ACR Index: 4.6
Osteonecrosis, also known as avascular necrosis, is a pathological process that has been associated with numerous conditions and therapeutic interventions. The male to female ratio of this disorder is 8 to 1 with an average age at diagnosis of less than 40 years.
The pathogenesis of osteonecrosis is controversial. Most believe that it is the result of the combined effects of metabolic and local factors affecting blood supply such as vascular damage, increased intraosseous pressure, and mechanical stresses. It likely begins by interruption of the blood supply to the bone. Subsequently, the adjacent area becomes hyperemic, resulting in demineralization, trabecular thinning, and if stressed, collapse.
A variety of traumatic and nontraumatic factors contribute to the etiology of osteonecrosis. These include long-term corticosteroid use, excessive alcohol intake, SLE, trauma, sickle cell disease, Guacher’s disease, renal transplant, and dysbarism. A definitive etiologic role has been established for some of these factors, but the majority are probable relationships. Corticosteroid use and excessive alcohol intake are reported to account for more than 90 percent of cases.
Early diagnosis of osteonecrosis may provide the opportunity to prevent collapse and ultimately the need for joint replacement. However, most patients present late in the course of the disease. Thus, a high index of suspicion is necessary for those with known or probable risk factors, particularly high dose steroid use. The most common presenting symptom of osteonecrosis is pain. A small proportion of patients are asymptomatic; in these cases the diagnosis is usually incidental.
Osteonecrosis usually occurs in the anterolateral femoral head, although it may also affect the humeral head, femoral condyles, proximal tibia, vertebrae, and small bones of the hand and foot. Many patients have bilateral involvement at the time of diagnosis, including disease of the hips, knees, and shoulders.
The plain radiograph can remain normal for months after symptoms of osteonecrosis begin; the earliest findings are mild density changes, followed by sclerosis and cysts as the disease progresses. The pathognomonic crescent sign (subchondral radiolucency) is evidence of subchondral collapse. Later stages reveal loss of normal shape or collapse of the bone. Ultimately, joint-space narrowing and degenerative changes in the acetabulum are visible.
Magnetic resonance imaging (MRI) is far more sensitive than plain radiographs or bone scintigraphy, with an overall reported sensitivity of 91 percent. Changes can be seen early in the course of disease when other studies are negative. Focal lesions are well demarcated and inhomogeneous on T-1 weighted images. The earliest finding is a single density line (low intensity signal) that represents the separation of normal and ischemic bone. A second high intensity line appears on T-2 weighted images, representing hypervascular granulation tissue; this is the pathognomonic double-line sign.

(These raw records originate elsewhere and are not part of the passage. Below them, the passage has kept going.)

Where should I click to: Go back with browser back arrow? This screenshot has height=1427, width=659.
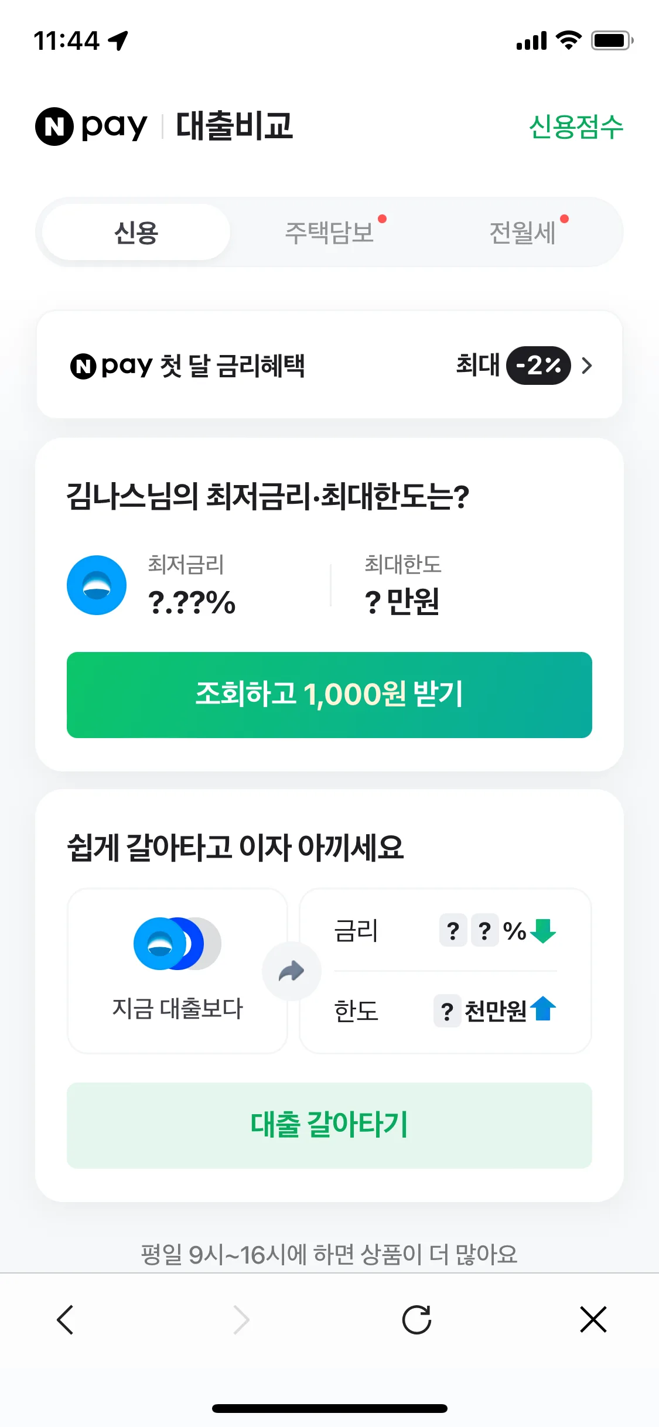pyautogui.click(x=65, y=1320)
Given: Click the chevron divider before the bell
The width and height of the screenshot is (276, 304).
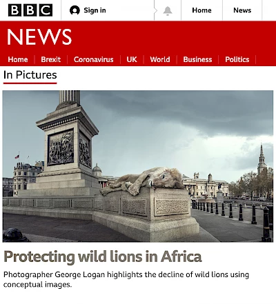Looking at the screenshot, I should pos(155,10).
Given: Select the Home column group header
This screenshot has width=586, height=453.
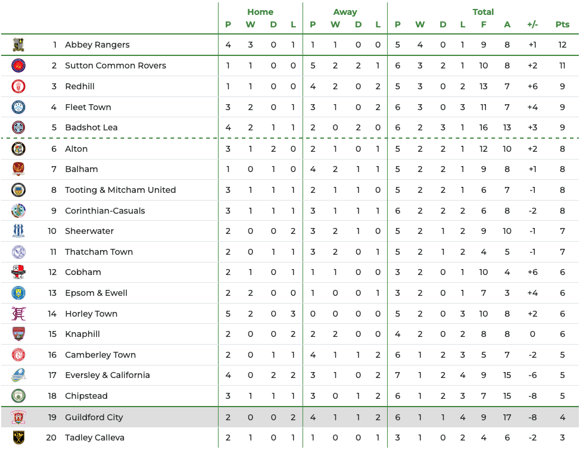Looking at the screenshot, I should coord(260,12).
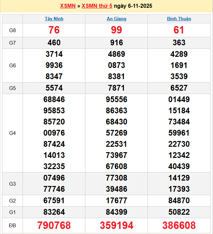This screenshot has width=213, height=234.
Task: Open the Bình Thuận province link
Action: tap(179, 19)
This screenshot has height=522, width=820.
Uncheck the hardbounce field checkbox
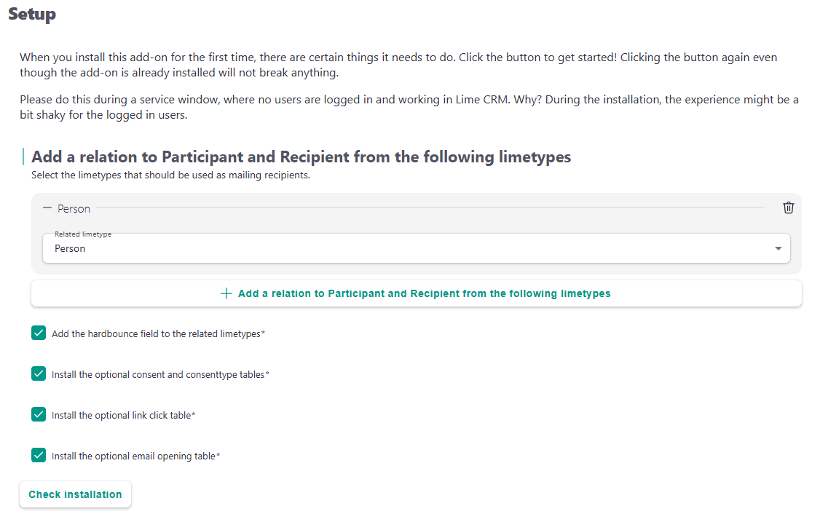tap(39, 333)
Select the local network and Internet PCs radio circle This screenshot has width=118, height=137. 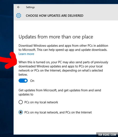[x=21, y=112]
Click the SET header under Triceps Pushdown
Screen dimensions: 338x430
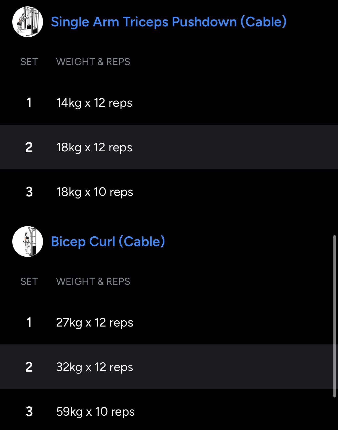[29, 62]
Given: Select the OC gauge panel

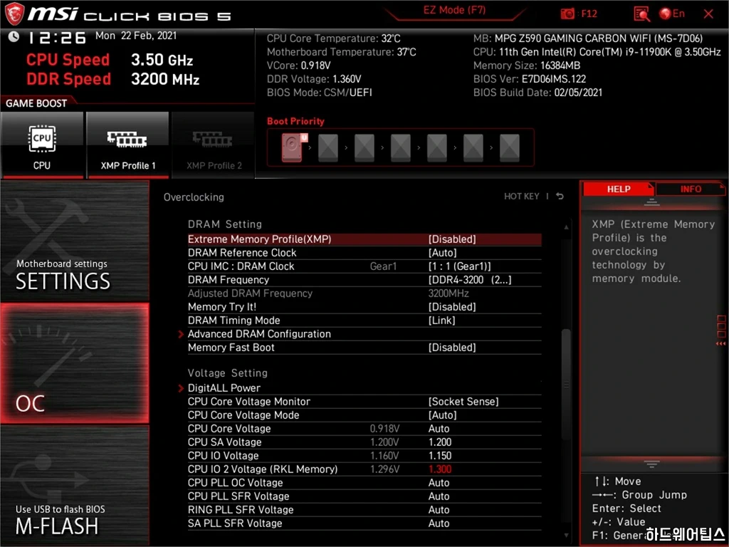Looking at the screenshot, I should point(75,363).
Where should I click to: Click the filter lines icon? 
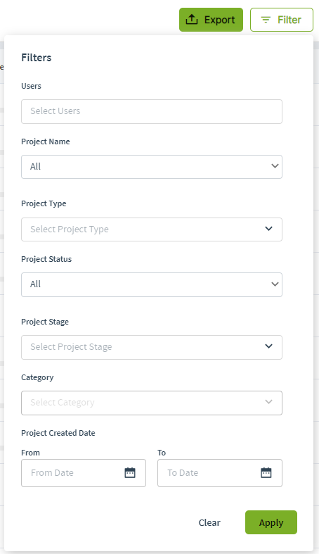click(266, 20)
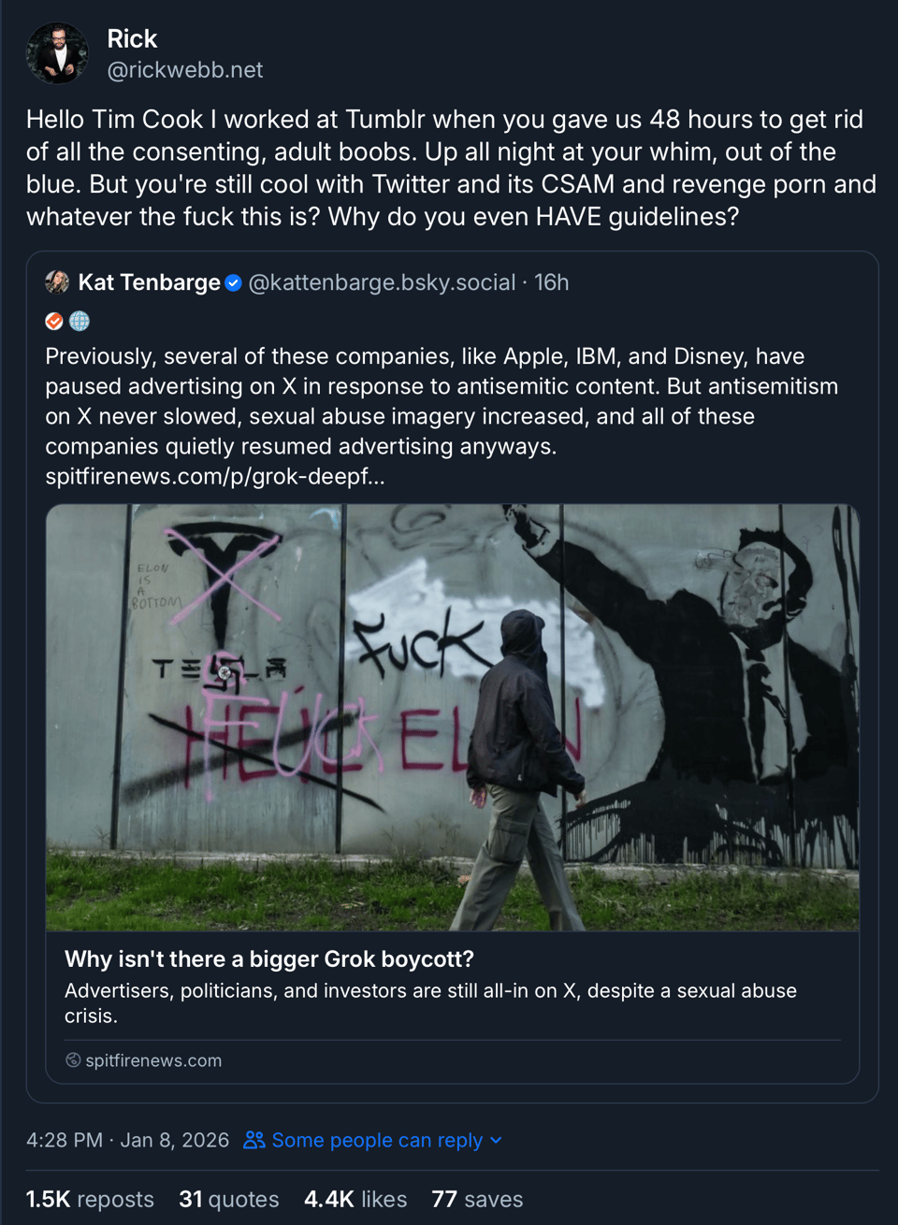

The treatment of osteonecrosis remains one of the most controversial subjects in the orthopedic literature. The goal of therapy is to preserve the native joint for as long as possible. There are four main therapeutic options: Conservative management (bed rest, partial weightbearing with crutches, and weightbearing as tolerated, in addition to nonsteroidal agents or other analgesics), joint (eg, total hip) replacement, core decompression with or without bone-grafting, osteotomy.